__EXPLORE THE MATERIAL__.
1) In the event recap, transcribe the passage starting at "The event was" and ending at "of the event.".
2) According to the event recap, why did Ms. Ida's family seek housing in one of the low-rise CHA buildings? Answer in one to three sentences.

__EXCERPTED TEXT__.
++++
The National Public Housing Museum recently organized Telling Stories Telling Belongings, an event that has successfully brought the community together for several years. This time around, they partnered with the Jane Addams Hull-House Museum, and it took place in the newly refurbished Jane Addams Resource Center in ABLA. The focus was on the near west side of the city. In spite of the dreary spring weather, more than 70 people were in attendance, and many came with objects and stories to share.
The event was split between individual presentations by volunteers wanting to tell their stories and group story-telling sessions. It was a great way to bring people together, and I was heartened to see several people exchanging contact information at the end of the event.
One of my favorite objects and accompanying stories was one that Tammy brought to share. She was excited when she approached the table where representatives from the Hull-House Museum were having volunteers sign paperwork, and where I was photographing objects. From a ziploc bag, she pulled out her original birth certificate and a few black and white family photos. It turns out she was born in the Jane Addams Homes, formerly on Cabrini Street, as part of a midwife program being tried out in the 1950s. She explained how her mother much preferred this option to making regular treks to the hospital to see her doctor. She was able to stay home and rest, and received excellent care from a visiting professional. We were all equally excited about her story, and she was incredibly engaging when talking about this connection to public housing and her experience there to the audience.
Another wonderful story came from Ms. Ida. She brought in a painting her son Jeffries created when he was 7 years-old, she entitled “1383: a Front Yard.” The painting depicted a large tree surrounded by beautiful flowers, bees, and butterflies, and a smiling sun watching over the scene. She explained that her son injured himself, and they sought housing in one of the low-rise CHA buildings since the elevator in their high-rise was frequently broken. Once they settled into their new home, her son was adamant that they plant a huge garden in their collective front yard. His injuries prevented this from happening, so instead he created his wonderful painting.
I am so happy I was able to attend this event, and better yet, was afforded the opportunity to help document it. Seeing such a diverse crowd representing so many decades of history in the area coming together was really amazing.
++++
__MATERIAL PROVIDED__.
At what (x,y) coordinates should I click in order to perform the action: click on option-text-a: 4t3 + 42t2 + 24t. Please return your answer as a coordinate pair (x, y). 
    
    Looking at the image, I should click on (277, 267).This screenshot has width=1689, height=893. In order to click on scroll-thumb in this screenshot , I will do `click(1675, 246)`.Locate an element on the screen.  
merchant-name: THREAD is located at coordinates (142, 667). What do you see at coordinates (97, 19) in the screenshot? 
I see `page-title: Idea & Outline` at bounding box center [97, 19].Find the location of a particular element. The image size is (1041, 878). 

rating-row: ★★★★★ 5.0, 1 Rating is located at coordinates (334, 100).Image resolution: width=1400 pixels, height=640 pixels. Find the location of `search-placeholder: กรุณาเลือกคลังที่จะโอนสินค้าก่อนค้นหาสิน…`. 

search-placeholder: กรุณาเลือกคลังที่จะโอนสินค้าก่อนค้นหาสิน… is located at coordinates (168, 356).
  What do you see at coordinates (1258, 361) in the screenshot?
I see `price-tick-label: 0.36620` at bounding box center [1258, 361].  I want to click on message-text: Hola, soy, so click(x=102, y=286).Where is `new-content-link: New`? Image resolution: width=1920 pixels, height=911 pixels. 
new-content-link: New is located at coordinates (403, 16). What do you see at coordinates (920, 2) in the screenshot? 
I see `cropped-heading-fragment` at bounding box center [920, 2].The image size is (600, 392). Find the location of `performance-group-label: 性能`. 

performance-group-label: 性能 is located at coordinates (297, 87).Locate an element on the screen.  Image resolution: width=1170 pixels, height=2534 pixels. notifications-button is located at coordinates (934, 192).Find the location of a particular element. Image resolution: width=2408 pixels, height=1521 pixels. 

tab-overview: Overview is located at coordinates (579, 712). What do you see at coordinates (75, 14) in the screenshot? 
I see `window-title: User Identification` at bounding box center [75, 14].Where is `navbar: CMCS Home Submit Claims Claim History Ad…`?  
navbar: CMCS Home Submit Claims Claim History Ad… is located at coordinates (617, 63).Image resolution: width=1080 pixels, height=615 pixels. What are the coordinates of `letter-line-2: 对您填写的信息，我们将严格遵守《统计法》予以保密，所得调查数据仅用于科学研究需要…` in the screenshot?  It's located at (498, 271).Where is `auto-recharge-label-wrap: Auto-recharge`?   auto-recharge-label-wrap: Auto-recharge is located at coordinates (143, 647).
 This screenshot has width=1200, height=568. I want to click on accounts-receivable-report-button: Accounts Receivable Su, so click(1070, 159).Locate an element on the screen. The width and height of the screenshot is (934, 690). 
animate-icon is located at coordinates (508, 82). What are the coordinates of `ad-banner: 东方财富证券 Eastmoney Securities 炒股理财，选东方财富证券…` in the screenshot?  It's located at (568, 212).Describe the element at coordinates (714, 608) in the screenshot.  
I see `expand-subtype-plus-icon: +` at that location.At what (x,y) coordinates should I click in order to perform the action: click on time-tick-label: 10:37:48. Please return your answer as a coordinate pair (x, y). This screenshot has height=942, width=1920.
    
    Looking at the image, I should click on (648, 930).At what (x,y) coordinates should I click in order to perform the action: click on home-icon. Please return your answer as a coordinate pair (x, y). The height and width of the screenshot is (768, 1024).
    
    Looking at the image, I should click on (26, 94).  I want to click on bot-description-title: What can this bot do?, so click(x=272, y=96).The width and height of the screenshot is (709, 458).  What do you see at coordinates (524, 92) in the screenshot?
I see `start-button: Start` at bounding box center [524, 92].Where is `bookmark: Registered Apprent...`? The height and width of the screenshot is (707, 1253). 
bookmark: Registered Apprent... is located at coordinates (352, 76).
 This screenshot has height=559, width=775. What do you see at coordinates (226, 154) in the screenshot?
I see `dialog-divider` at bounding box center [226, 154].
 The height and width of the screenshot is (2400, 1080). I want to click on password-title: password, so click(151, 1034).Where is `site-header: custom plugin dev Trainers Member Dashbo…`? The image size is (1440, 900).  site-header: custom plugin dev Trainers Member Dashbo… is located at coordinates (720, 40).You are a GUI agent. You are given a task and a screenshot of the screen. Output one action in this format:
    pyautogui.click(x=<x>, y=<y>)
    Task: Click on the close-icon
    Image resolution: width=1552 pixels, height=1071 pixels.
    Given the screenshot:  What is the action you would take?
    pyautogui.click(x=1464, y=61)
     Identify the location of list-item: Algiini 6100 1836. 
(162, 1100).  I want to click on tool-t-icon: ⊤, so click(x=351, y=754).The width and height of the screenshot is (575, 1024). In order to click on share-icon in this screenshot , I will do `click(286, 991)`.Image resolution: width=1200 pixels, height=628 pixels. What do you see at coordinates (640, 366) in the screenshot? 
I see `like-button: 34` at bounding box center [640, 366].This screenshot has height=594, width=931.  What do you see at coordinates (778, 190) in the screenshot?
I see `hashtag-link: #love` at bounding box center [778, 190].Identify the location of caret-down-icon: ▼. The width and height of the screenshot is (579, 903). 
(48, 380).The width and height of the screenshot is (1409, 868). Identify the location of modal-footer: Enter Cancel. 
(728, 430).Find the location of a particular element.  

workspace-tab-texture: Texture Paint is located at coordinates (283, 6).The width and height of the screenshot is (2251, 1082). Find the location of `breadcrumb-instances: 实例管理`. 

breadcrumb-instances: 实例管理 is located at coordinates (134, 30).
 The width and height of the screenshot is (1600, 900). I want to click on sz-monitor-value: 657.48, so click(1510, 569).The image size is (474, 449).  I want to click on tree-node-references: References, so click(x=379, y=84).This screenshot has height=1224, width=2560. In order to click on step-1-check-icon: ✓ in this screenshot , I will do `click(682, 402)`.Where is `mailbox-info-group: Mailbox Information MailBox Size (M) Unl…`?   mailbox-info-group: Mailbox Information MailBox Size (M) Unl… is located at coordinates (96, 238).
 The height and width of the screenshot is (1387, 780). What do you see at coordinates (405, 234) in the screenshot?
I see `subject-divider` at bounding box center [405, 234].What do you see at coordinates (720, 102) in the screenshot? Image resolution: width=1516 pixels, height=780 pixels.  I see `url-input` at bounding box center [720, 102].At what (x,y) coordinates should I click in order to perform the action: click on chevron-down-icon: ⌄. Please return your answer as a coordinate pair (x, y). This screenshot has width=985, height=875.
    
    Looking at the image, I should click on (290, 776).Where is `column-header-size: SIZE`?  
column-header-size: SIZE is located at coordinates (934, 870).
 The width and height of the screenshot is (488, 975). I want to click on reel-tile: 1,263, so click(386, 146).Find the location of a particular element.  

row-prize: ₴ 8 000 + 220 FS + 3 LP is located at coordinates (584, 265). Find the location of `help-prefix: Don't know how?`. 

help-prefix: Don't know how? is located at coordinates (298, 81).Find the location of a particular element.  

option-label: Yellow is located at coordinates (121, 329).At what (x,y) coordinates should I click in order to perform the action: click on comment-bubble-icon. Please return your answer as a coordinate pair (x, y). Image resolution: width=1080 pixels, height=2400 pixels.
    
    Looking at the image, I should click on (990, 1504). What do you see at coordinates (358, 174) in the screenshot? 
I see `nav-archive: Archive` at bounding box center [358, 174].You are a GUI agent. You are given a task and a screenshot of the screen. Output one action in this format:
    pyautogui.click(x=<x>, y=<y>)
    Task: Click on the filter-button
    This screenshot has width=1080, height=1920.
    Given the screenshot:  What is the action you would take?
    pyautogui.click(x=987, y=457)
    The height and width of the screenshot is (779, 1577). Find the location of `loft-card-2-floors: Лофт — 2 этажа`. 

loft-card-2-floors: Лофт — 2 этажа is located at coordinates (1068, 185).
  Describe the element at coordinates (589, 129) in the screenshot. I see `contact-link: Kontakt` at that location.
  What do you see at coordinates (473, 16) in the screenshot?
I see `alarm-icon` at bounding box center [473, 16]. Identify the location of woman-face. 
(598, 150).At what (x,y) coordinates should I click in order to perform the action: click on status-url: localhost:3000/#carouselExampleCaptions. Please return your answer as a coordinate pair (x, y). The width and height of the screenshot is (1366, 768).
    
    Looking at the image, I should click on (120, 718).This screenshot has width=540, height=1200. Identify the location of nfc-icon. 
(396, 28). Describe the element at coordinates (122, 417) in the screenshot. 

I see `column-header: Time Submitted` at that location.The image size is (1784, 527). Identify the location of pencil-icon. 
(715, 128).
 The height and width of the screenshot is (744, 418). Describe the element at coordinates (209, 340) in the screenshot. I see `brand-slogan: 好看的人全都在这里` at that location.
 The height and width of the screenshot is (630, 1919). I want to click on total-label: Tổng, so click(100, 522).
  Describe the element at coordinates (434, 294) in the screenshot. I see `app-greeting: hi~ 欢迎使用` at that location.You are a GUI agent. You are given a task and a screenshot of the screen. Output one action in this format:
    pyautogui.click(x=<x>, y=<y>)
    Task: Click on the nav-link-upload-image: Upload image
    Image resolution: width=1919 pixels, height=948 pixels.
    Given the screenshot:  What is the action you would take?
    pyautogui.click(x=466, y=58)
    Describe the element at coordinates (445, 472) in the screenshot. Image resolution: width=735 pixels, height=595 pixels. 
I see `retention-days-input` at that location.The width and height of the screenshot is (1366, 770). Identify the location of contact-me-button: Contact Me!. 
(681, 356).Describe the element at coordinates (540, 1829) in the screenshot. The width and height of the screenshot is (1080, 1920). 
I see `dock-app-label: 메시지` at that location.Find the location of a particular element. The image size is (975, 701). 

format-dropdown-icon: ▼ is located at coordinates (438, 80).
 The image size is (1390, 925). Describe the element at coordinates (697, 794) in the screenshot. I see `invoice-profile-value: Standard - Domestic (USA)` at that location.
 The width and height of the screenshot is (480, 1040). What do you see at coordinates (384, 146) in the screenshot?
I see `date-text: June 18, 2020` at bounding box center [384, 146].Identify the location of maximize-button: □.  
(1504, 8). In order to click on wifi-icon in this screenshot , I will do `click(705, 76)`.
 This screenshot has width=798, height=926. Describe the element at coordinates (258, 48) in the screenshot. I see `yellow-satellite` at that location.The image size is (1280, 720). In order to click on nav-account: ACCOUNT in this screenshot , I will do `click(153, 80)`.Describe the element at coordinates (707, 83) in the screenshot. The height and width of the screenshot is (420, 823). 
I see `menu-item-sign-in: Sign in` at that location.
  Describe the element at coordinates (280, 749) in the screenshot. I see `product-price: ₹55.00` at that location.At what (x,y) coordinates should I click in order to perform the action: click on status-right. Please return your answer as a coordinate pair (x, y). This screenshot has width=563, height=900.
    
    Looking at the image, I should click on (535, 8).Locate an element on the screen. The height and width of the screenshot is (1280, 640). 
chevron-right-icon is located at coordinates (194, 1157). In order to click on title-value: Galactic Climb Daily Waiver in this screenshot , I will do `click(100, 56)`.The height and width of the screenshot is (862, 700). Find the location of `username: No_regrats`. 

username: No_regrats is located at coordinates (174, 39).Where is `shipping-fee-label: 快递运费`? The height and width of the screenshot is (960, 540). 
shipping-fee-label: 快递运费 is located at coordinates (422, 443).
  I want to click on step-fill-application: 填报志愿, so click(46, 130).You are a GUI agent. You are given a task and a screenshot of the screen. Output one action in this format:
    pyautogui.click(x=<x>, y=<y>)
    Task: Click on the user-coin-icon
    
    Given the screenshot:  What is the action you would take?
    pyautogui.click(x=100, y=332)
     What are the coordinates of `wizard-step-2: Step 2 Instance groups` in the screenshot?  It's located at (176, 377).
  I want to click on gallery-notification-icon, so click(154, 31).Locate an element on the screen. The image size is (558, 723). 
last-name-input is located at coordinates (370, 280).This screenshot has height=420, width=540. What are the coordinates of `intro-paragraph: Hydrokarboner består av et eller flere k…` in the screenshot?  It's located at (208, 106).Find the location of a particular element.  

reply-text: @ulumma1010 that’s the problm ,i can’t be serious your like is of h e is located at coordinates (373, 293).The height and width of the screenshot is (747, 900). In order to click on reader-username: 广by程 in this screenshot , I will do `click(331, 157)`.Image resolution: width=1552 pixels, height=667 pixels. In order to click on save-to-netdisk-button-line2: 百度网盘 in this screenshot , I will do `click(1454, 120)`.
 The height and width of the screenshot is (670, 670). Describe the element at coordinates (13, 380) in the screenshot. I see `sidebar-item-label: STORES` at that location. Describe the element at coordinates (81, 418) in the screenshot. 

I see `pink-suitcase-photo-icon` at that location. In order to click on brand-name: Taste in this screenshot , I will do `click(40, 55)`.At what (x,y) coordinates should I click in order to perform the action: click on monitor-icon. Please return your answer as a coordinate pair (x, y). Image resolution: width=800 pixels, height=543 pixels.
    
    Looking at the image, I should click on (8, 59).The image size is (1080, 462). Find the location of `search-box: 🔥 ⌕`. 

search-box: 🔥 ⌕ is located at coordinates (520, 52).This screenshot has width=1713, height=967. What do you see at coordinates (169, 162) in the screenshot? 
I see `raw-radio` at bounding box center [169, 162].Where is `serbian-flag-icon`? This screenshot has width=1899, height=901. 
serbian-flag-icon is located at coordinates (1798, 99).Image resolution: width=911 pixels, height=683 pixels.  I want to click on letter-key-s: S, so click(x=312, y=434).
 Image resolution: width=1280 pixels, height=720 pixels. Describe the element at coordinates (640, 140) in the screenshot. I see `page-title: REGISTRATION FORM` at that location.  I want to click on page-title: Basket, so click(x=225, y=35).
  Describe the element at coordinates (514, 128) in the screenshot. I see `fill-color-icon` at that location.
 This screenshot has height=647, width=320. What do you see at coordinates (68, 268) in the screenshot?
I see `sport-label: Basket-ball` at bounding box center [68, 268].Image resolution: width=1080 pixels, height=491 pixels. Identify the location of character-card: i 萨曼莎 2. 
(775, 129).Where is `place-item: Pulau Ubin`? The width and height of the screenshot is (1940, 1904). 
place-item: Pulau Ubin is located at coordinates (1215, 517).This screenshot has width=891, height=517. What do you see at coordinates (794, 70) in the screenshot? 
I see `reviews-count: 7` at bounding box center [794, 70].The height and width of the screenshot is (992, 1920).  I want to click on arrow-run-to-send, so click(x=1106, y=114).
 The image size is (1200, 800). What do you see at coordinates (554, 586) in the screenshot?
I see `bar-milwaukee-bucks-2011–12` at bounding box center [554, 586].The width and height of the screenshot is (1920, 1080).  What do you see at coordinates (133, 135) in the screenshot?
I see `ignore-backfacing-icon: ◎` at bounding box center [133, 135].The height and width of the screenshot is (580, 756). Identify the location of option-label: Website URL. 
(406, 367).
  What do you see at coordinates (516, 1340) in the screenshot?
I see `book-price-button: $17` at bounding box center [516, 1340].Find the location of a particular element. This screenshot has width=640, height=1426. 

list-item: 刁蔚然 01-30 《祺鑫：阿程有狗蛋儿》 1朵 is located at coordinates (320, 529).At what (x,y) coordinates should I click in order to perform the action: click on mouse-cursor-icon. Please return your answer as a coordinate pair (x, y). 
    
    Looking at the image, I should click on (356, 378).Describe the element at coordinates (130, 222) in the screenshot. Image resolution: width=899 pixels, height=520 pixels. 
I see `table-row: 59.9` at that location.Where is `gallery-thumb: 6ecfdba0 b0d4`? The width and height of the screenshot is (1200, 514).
++++
__NUMBERED ANSWERS__.
1)
The event was split between individual presentations by volunteers wanting to tell their stories and group story-telling sessions. It was a great way to bring people together, and I was heartened to see several people exchanging contact information at the end of the event.

2) Her son had injured himself, and the elevator in their high-rise was frequently broken.